1882 - Benjamin Brawley is born in Benedict, South Carolina. He will
become a prolific author and educator, serving as a professor
of English at Morehouse, Howard, and Shaw universities. He
will also serve as dean of Morehouse. His books, among them
"A Short History of the American Negro" and "A New Survey of
English Literature," will be landmark texts recommended at
several colleges.
1922 - Charles Mingus is born in Nogales, Arizona. Raised in Watts,
California, he will play double bass with Charlie Parker, Duke
Ellington, and Bud Powell before becoming a bandleader and
composer in his own right. Although not as popular as Miles
Davis or Ellington, Mingus, who also will play piano, will be
considered one of the principal forces in modern jazz.
1950 - Charles Hamilton Houston, architect of the NAACP legal
campaign, joins the ancestors in Washington, DC at the age of
54.
1964 - A Trinity College student occupies the school administration
building to protest campus bias.
1964 - New York police arrest 294 civil rights demonstrators at the
opening of the World Fair.
1970 - Yale University students protest in support of the Black
Panthers.
1981 - The Joint Center for Political Studies reports that 2991 African
Americans held elective offices in 45 states and the District
of Columbia, compared with 2621 in April, 1973, and 1185 in
1969. The Center reports 108 African American mayors.
Michigan had the largest number of African American elected
officials (194), followed by Mississippi (191).
1981 - Brailsford Reese Brazeal, economist and former dean of Morehouse
College, joins the ancestors in Atlanta, Georgia, at the age of
76.
1989 - Huey Newton, black activist and co-founder of the Black Panther
Party, joins the ancestors, after being killed at age 47.
2000 - The Rev. R.F. Jenkins, a pastor active in civil-rights
organizations, who led his church for 25 years, joins the
ancestors in Omaha, Nebraska, after suffering a heart attack
at the age of 87. He was the first African American Lutheran
Church Missouri Synod minister in the Nebraska district.

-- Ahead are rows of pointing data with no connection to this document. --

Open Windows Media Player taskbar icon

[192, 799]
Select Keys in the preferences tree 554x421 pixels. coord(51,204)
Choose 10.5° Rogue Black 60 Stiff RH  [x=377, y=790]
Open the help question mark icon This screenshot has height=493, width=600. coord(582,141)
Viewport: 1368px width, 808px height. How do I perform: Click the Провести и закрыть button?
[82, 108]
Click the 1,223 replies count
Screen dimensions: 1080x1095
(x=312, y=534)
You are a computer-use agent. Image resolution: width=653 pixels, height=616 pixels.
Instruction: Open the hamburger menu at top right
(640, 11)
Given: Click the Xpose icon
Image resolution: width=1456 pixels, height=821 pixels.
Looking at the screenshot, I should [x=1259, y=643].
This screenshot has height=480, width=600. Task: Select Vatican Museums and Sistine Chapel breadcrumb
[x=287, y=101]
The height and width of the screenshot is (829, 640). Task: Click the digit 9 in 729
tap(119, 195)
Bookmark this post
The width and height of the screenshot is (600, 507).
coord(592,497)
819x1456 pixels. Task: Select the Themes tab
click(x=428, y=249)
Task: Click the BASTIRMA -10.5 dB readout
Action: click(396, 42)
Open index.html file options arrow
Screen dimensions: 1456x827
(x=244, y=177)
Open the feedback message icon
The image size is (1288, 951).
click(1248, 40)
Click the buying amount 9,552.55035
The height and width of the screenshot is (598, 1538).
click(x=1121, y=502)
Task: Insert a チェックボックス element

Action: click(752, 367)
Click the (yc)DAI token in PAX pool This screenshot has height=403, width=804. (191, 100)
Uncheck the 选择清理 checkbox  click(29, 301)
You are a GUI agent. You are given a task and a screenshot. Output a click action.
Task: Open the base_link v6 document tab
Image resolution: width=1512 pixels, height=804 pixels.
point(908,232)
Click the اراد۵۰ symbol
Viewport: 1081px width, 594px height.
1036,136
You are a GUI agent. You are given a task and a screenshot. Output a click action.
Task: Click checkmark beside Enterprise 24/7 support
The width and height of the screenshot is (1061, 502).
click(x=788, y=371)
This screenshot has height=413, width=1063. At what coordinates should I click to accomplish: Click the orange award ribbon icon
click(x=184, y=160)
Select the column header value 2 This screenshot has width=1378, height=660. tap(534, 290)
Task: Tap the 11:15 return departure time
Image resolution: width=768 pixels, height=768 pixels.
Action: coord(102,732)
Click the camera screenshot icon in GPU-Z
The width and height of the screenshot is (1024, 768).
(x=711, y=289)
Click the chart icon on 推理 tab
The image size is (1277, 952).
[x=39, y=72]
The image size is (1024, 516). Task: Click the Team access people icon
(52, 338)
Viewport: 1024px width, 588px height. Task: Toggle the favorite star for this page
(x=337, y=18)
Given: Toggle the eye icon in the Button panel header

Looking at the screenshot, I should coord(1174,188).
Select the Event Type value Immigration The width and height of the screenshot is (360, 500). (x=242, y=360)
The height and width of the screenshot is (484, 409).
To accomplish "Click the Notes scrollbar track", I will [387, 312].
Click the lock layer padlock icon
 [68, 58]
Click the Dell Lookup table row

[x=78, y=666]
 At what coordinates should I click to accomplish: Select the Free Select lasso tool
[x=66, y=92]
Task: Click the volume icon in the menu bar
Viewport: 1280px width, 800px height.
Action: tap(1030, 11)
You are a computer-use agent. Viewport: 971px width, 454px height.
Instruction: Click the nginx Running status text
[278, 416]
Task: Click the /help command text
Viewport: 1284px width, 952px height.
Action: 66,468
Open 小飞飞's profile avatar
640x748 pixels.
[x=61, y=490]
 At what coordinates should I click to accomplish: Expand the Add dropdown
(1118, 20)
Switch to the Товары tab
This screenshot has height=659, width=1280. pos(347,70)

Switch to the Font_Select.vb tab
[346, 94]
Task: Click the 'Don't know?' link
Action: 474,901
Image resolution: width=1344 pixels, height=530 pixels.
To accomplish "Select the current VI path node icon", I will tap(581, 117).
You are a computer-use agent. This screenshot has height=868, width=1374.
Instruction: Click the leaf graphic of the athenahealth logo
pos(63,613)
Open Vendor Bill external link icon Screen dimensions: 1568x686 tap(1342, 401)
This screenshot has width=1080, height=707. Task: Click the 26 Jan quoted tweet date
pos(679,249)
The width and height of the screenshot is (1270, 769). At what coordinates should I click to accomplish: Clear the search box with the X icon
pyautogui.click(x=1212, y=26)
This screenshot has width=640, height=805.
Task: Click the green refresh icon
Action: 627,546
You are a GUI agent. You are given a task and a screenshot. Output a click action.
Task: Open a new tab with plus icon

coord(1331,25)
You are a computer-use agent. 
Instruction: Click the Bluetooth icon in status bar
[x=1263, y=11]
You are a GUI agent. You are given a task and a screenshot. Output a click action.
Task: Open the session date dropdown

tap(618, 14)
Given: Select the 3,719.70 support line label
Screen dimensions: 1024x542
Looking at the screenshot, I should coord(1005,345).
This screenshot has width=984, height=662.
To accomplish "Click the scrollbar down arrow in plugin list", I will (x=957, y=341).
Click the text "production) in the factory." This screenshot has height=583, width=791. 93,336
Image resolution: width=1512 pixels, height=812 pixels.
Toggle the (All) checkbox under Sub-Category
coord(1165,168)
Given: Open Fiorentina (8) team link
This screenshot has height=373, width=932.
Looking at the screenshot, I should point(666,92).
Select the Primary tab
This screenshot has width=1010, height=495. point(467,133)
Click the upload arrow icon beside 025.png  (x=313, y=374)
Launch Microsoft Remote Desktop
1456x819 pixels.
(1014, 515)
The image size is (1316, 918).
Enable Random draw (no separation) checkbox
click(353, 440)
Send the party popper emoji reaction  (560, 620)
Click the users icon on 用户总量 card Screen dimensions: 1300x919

He
and his wife, Beatrice, had come to Omaha in 1954 after serving
pastorates in Alabama and North Carolina. He had also
previously served eight years as a faculty member at Alabama
Lutheran College. He had returned to his hometown of Selma,
Alabama, to take part in a civil-rights march in 1965. He
served on the Omaha School District board from 1970 to 1976,
and retired from the pulpit in 1979.